What the exercise asks: Please render every line of the entries below as a numbered list, leaving out the blank lines.

START Data section

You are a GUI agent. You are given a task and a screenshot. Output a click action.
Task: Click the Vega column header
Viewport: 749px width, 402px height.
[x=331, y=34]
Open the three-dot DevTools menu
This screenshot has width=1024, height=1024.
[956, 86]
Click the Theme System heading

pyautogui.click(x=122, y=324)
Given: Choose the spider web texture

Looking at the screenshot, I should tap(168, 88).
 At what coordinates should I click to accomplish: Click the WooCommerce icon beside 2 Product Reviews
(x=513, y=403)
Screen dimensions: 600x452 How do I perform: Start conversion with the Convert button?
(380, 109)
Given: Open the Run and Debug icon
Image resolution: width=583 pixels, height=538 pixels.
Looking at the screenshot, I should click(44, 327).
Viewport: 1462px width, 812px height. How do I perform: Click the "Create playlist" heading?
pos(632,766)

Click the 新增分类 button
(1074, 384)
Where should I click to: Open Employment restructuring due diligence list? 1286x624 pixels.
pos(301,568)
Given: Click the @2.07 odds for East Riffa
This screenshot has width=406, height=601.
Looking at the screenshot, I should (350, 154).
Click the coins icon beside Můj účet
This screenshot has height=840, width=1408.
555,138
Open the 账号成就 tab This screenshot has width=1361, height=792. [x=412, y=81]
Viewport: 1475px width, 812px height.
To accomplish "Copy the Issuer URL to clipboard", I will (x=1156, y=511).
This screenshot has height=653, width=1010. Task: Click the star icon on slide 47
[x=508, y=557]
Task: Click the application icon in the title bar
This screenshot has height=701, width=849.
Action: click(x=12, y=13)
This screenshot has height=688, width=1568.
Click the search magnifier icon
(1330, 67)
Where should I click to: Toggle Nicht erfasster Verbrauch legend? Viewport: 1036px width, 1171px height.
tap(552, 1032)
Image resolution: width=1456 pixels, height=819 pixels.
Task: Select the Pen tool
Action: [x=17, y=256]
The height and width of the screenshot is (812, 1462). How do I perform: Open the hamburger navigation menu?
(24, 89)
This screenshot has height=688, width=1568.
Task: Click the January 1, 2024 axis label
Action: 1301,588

END Data section

Response:
1. You are a GUI agent. You are given a task and a screenshot. Output a click action.
2. Task: Click the Vega column header
3. Viewport: 749px width, 402px height.
4. [x=331, y=34]
5. Open the three-dot DevTools menu
6. This screenshot has width=1024, height=1024.
7. [956, 86]
8. Click the Theme System heading
9. pyautogui.click(x=122, y=324)
10. Given: Choose the spider web texture
11. Looking at the screenshot, I should tap(168, 88).
12.  At what coordinates should I click to accomplish: Click the WooCommerce icon beside 2 Product Reviews
13. (x=513, y=403)
14. Screen dimensions: 600x452 How do I perform: Start conversion with the Convert button?
15. (380, 109)
16. Given: Open the Run and Debug icon
17. Image resolution: width=583 pixels, height=538 pixels.
18. Looking at the screenshot, I should click(44, 327).
19. Viewport: 1462px width, 812px height. How do I perform: Click the "Create playlist" heading?
20. pos(632,766)
21. Click the 新增分类 button
22. (1074, 384)
23. Where should I click to: Open Employment restructuring due diligence list? 1286x624 pixels.
24. pos(301,568)
25. Given: Click the @2.07 odds for East Riffa
26. This screenshot has width=406, height=601.
27. Looking at the screenshot, I should (350, 154).
28. Click the coins icon beside Můj účet
29. This screenshot has height=840, width=1408.
30. 555,138
31. Open the 账号成就 tab This screenshot has width=1361, height=792. [x=412, y=81]
32. Viewport: 1475px width, 812px height.
33. To accomplish "Copy the Issuer URL to clipboard", I will (x=1156, y=511).
34. This screenshot has height=653, width=1010. Task: Click the star icon on slide 47
35. [x=508, y=557]
36. Task: Click the application icon in the title bar
37. This screenshot has height=701, width=849.
38. Action: click(x=12, y=13)
39. This screenshot has height=688, width=1568.
40. Click the search magnifier icon
41. (1330, 67)
42. Where should I click to: Toggle Nicht erfasster Verbrauch legend? Viewport: 1036px width, 1171px height.
43. tap(552, 1032)
44. Image resolution: width=1456 pixels, height=819 pixels.
45. Task: Select the Pen tool
46. Action: [x=17, y=256]
47. The height and width of the screenshot is (812, 1462). How do I perform: Open the hamburger navigation menu?
48. (24, 89)
49. This screenshot has height=688, width=1568.
50. Task: Click the January 1, 2024 axis label
51. Action: 1301,588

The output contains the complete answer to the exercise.